Task objective: Please restate word for word the lines of the entries below from the one with "Given: Click the scissors Cut icon" to the one with "Edit Janine's message using pencil icon", inclusive, and leave out every picture.

Records provided:
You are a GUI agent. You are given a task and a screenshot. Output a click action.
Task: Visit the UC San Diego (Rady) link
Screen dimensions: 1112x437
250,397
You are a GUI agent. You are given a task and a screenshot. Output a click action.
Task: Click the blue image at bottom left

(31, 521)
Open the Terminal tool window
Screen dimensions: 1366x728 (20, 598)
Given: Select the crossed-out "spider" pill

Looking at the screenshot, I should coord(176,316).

* * *

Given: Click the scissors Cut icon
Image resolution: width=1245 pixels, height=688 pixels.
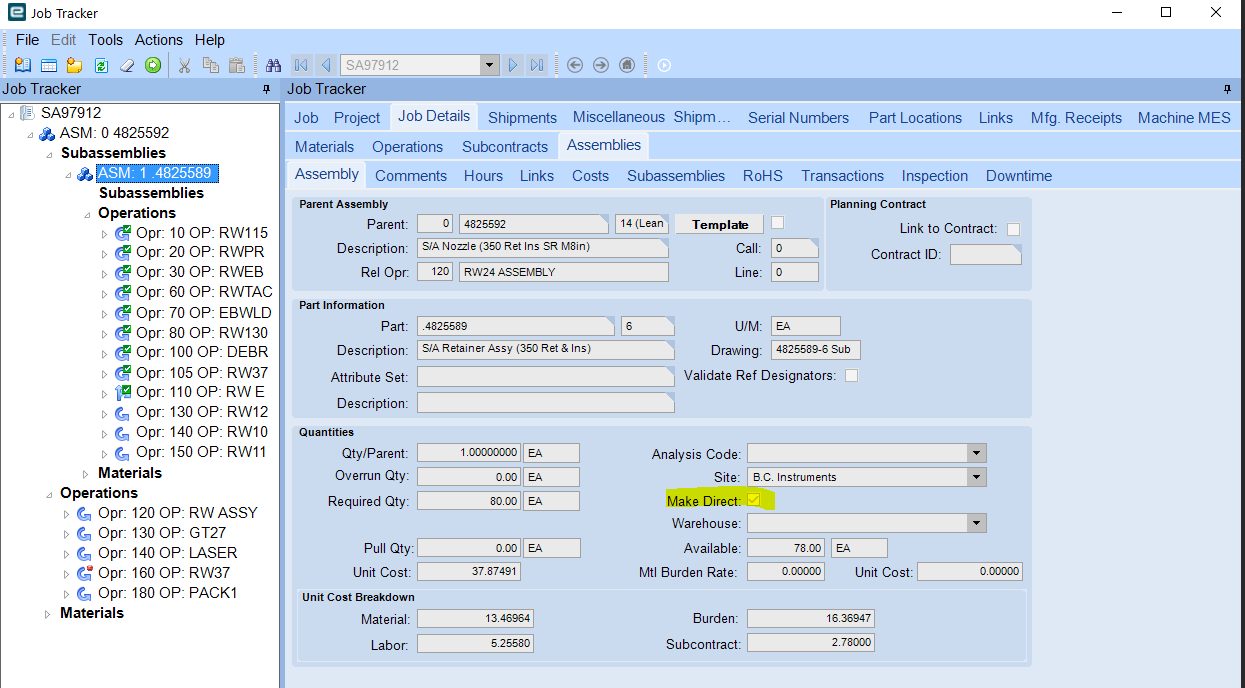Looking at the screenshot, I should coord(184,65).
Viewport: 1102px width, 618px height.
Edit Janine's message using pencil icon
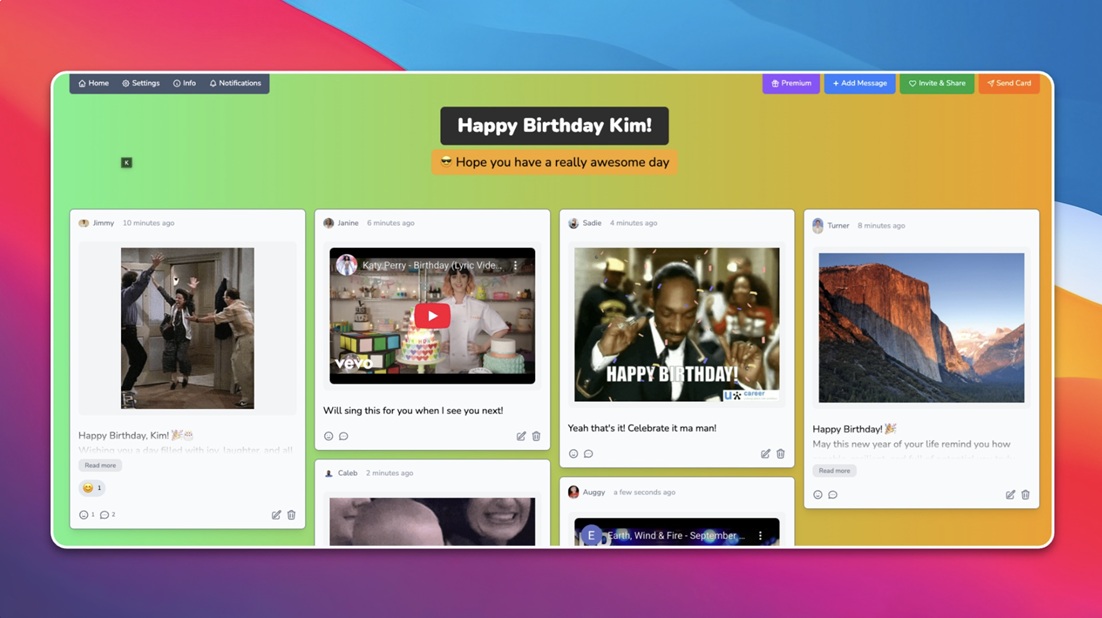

--

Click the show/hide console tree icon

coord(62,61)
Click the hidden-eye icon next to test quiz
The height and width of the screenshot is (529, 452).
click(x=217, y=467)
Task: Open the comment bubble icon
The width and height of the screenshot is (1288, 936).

Solution below:
Given: Click the scissors Cut icon
Image resolution: width=1245 pixels, height=688 pixels.
Looking at the screenshot, I should coord(184,65).
Viewport: 1102px width, 618px height.
Edit Janine's message using pencil icon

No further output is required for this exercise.